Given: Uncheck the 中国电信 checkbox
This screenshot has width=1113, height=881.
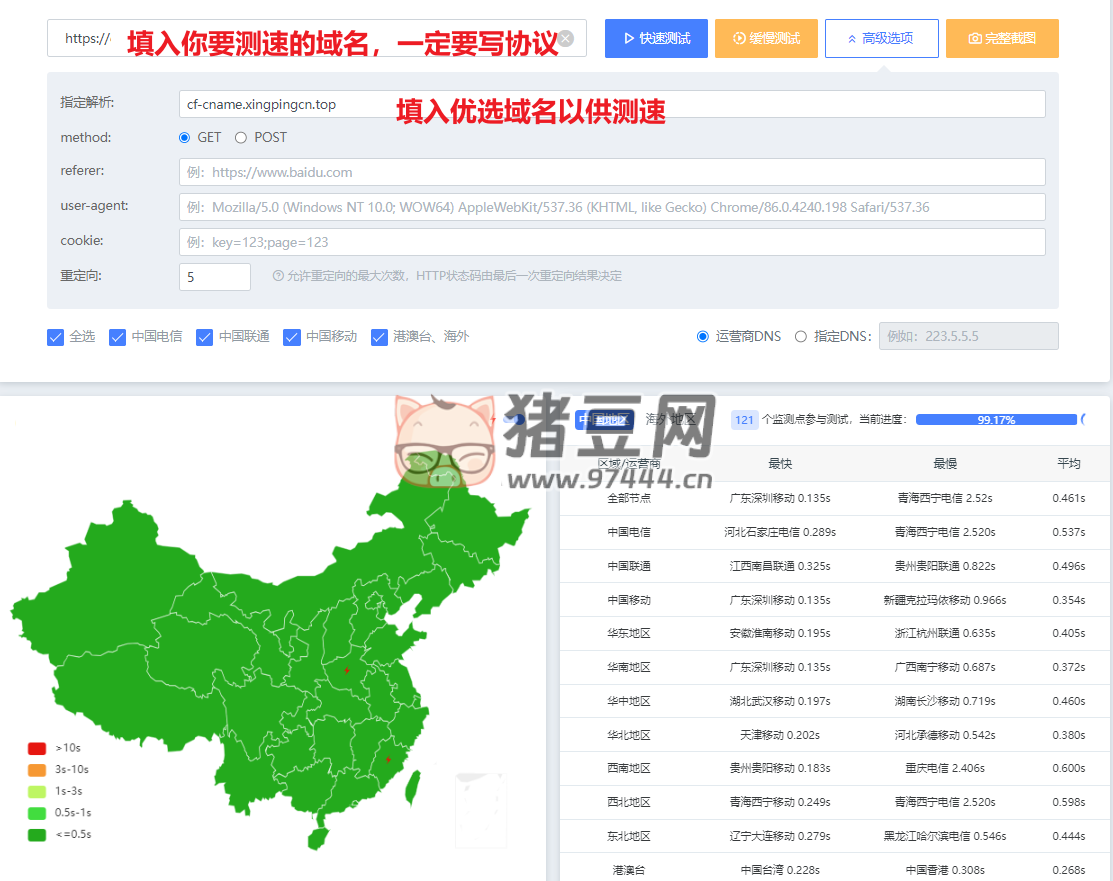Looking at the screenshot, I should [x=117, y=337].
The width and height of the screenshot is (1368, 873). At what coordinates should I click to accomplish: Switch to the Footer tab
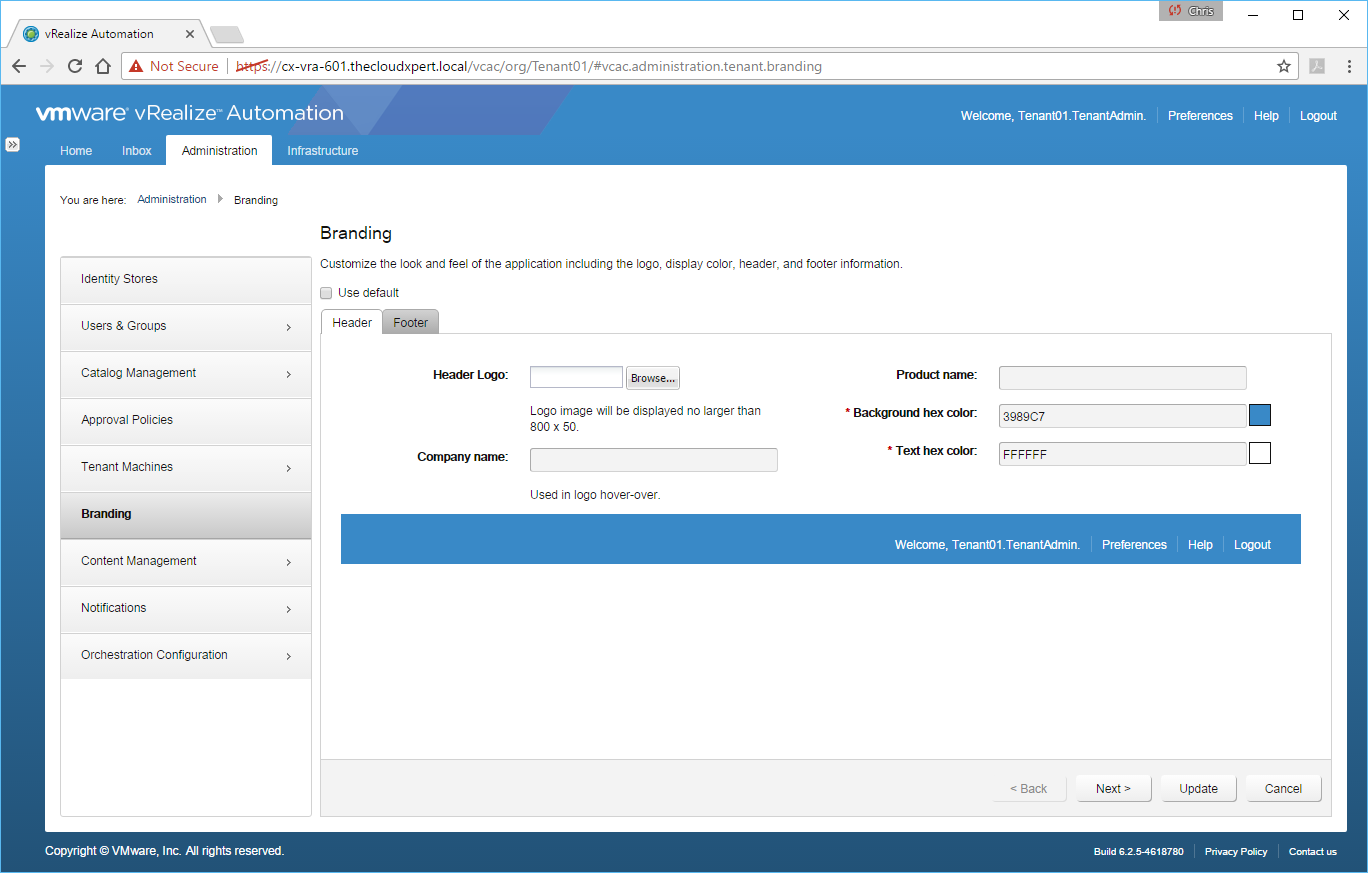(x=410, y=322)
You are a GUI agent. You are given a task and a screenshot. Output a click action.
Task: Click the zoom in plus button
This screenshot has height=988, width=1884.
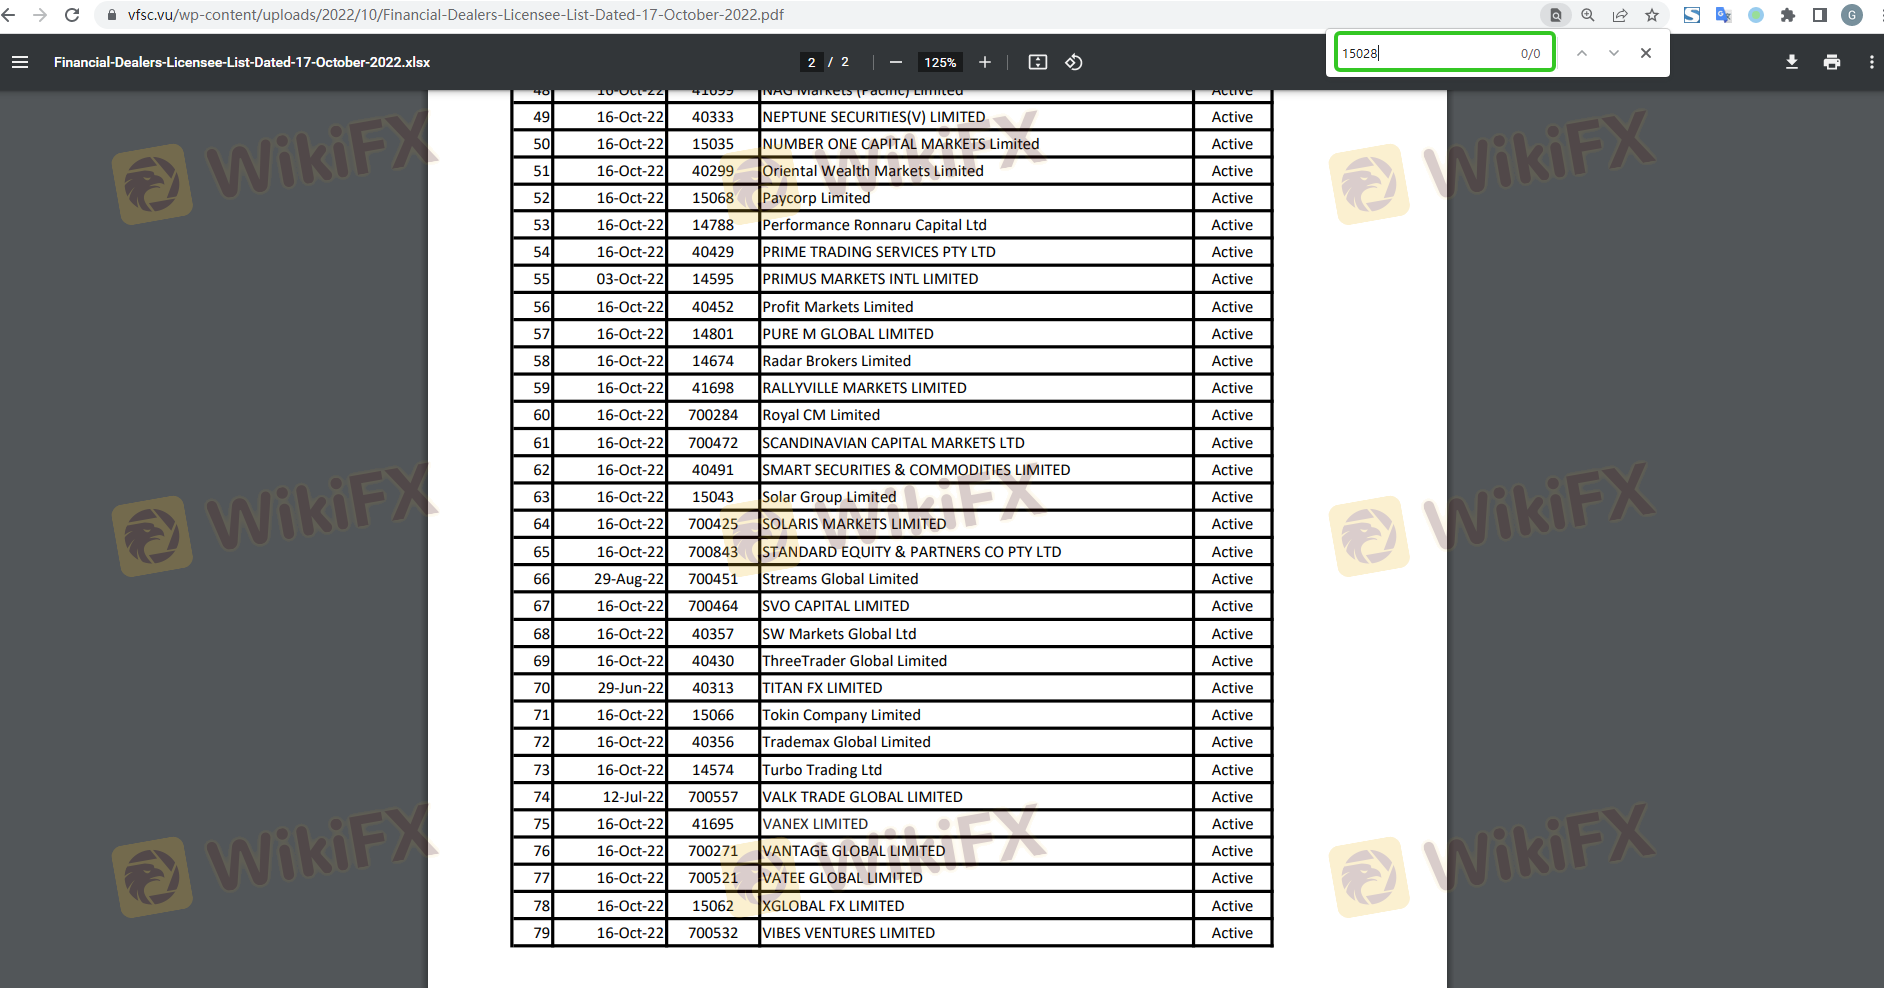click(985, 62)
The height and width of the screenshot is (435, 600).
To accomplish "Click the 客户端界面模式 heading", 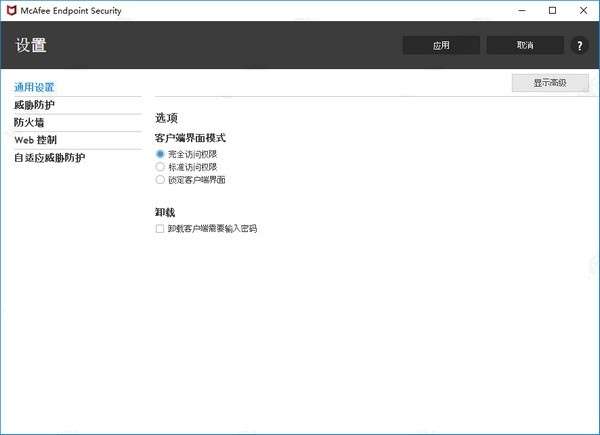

● ● ●

- [EXERCISE DESCRIPTION]: Write out exactly the lines running from the one with "The width and" through the end of the material, both ends included, while leaving the pictures out.

- [COMPLETED EXERCISE]:
The width and height of the screenshot is (1368, 873). At what coordinates should I click to accomplish: Switch to the Footer tab
(x=410, y=322)
You are a GUI agent. You are given a task and a screenshot. Output a click action.
Task: Click the zoom in plus button
This screenshot has height=988, width=1884.
click(985, 62)
The height and width of the screenshot is (435, 600).
To accomplish "Click the 客户端界面模式 heading", 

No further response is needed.